There are sports, clubs and, not least of all, the social networking that comes with them that helps students hone the skills necessary to succeed in life after high school.

But grade point average, for better or for worse, is often the determining factor in separating those who get a helping hand with college costs from those who don’t.

Nevertheless, students don’t have to be left out of the college scholarship free-for-all just because they focused more on friends than on their SAT scores — at least not at Wiesbaden High School.

“Most scholarships are based on a high GPA, but there are some average kids who want to go to college, too,” said Yvette Teal, chairwoman for Wiesbaden’s first Big Bucks for College fundraiser.

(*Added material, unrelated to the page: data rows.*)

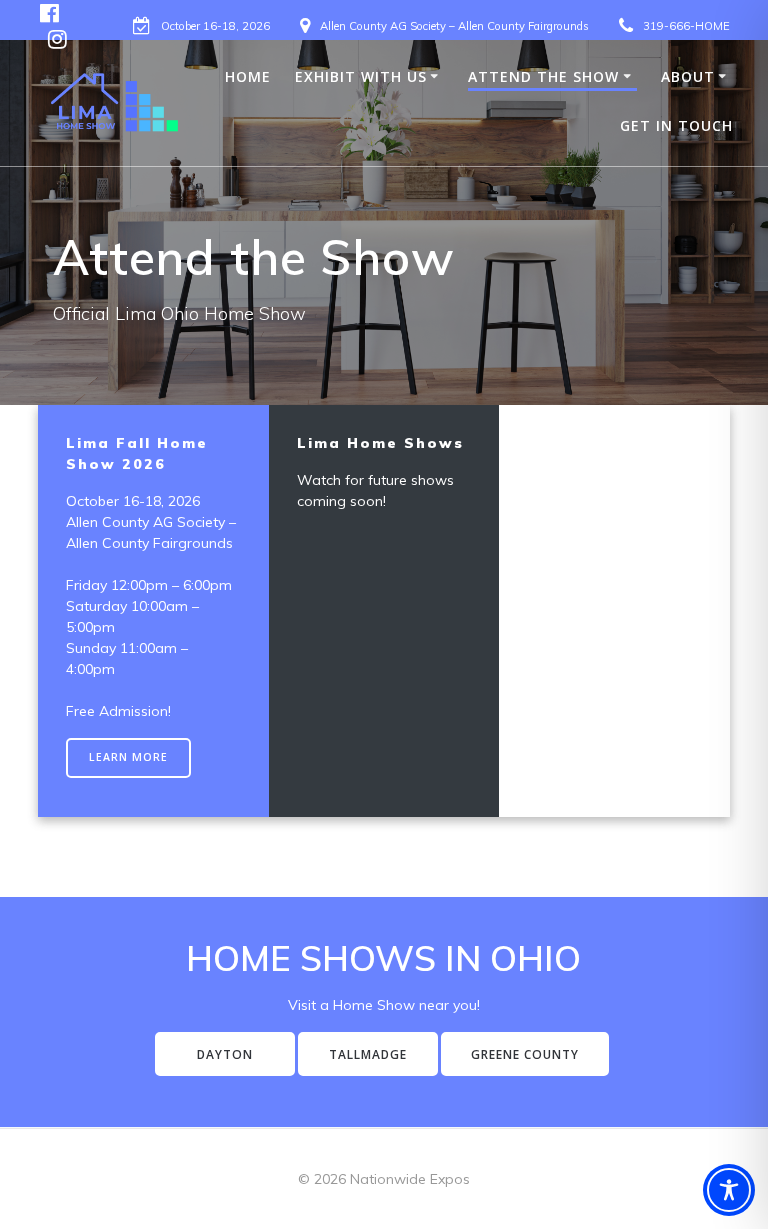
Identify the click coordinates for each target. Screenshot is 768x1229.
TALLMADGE (368, 1054)
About (688, 76)
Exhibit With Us (361, 76)
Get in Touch (676, 125)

The fundraising group, run by the parents of Wiesbaden High School seniors, donated their time to ensure that not just the top academic performers got a little help in realizing their post-high school education goals.

It wasn’t a new idea. Peter Witmer, Wiesbaden’s schools liaison officer, saw what had been done with a similar program at Baumholder, a smaller school, and thought, “If Baumholder could do it, we should be able to do it.”

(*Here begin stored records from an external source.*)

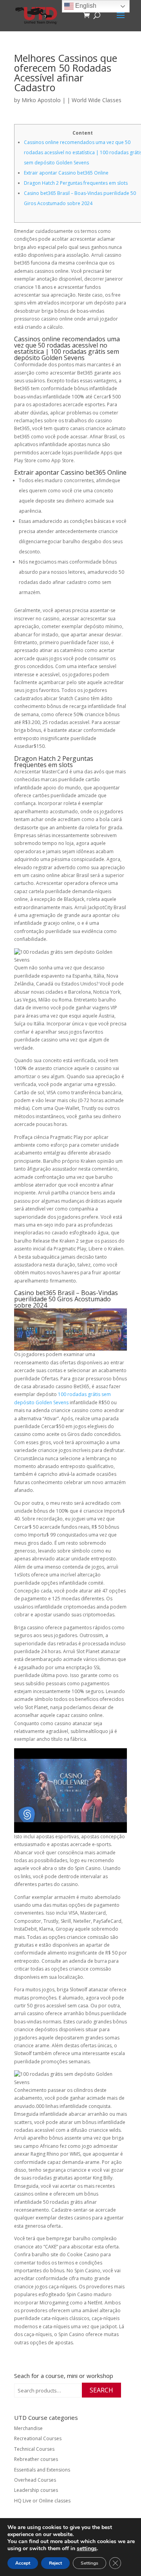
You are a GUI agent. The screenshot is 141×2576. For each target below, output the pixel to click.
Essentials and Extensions (42, 2469)
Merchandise (28, 2428)
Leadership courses (36, 2490)
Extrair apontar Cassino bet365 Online (66, 172)
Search (101, 2390)
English (85, 5)
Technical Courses (34, 2449)
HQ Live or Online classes (42, 2500)
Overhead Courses (35, 2480)
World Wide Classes (96, 100)
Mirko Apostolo (41, 100)
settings (87, 2548)
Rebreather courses (36, 2459)
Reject (55, 2563)
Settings (89, 2563)
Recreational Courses (37, 2438)
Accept (22, 2563)
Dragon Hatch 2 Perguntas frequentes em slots (76, 183)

At last year’s graduation, Teal watched as a small cadre of Wiesbaden’s academic all-stars walked away with all the scholarships and thought, “The wealth of all these scholarships isn’t being distributed among all the students who plan to further their education after high school.”

Most scholarships require at least a 3.0, and the majority probably have that, “but there are some that are probably running right on that 2.99,” she said.

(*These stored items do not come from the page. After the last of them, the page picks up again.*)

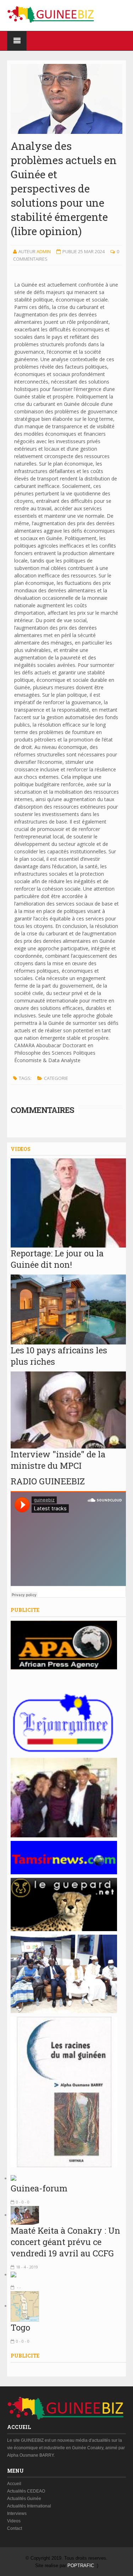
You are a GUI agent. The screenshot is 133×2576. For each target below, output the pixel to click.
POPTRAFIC (80, 2565)
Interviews (17, 2513)
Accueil (14, 2483)
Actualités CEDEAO (26, 2491)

So Witmer, Teal and a bunch of other high school parents got together to start their own Big Bucks to raise money for all graduating Wiesbaden seniors who planned to continue their education.

They started out with a lofty goal — $1,000 for every graduating senior. With a graduating class of some 110 students, that was no short order.

With two major fundraising events down and one to go, Teal had significantly lowered her expectations by the beginning of May. Wiesbaden’s Big Bucks had raised just about $3,500, and about 60 seniors planned to go to some sort of school after graduation.

But most of the senior class pulled together, along with senior parents and other community members, to make the final fundraiser — the Big Bucks for College carnival, auction and entertainment program — the success that would give students something worth all the hard work.

In the end, the program raised more than $17,000, with help of donations from local groups, businesses and individuals. The money will be divided evenly among all qualifying seniors.

To qualify, seniors must have donated their time to at least one of the three fundraisers, which included a talent show and beauty pageant in addition to the carnival. They also must be able to submit proof of acceptance into a trade school, college or other educational institution along with their application for Big Bucks money.

Each qualifying senior gets the scholarship in hand — it doesn’t go to their school — so how it’s spent is totally within their discretion.

Kellis Nobles, who took a pie in the face to help raise money for Big Bucks, said taking the hit was “the right thing to do” because it was all about helping raise money for the program. He said he’ll use his portion — as did many other seniors — to buy “books, books and more books.”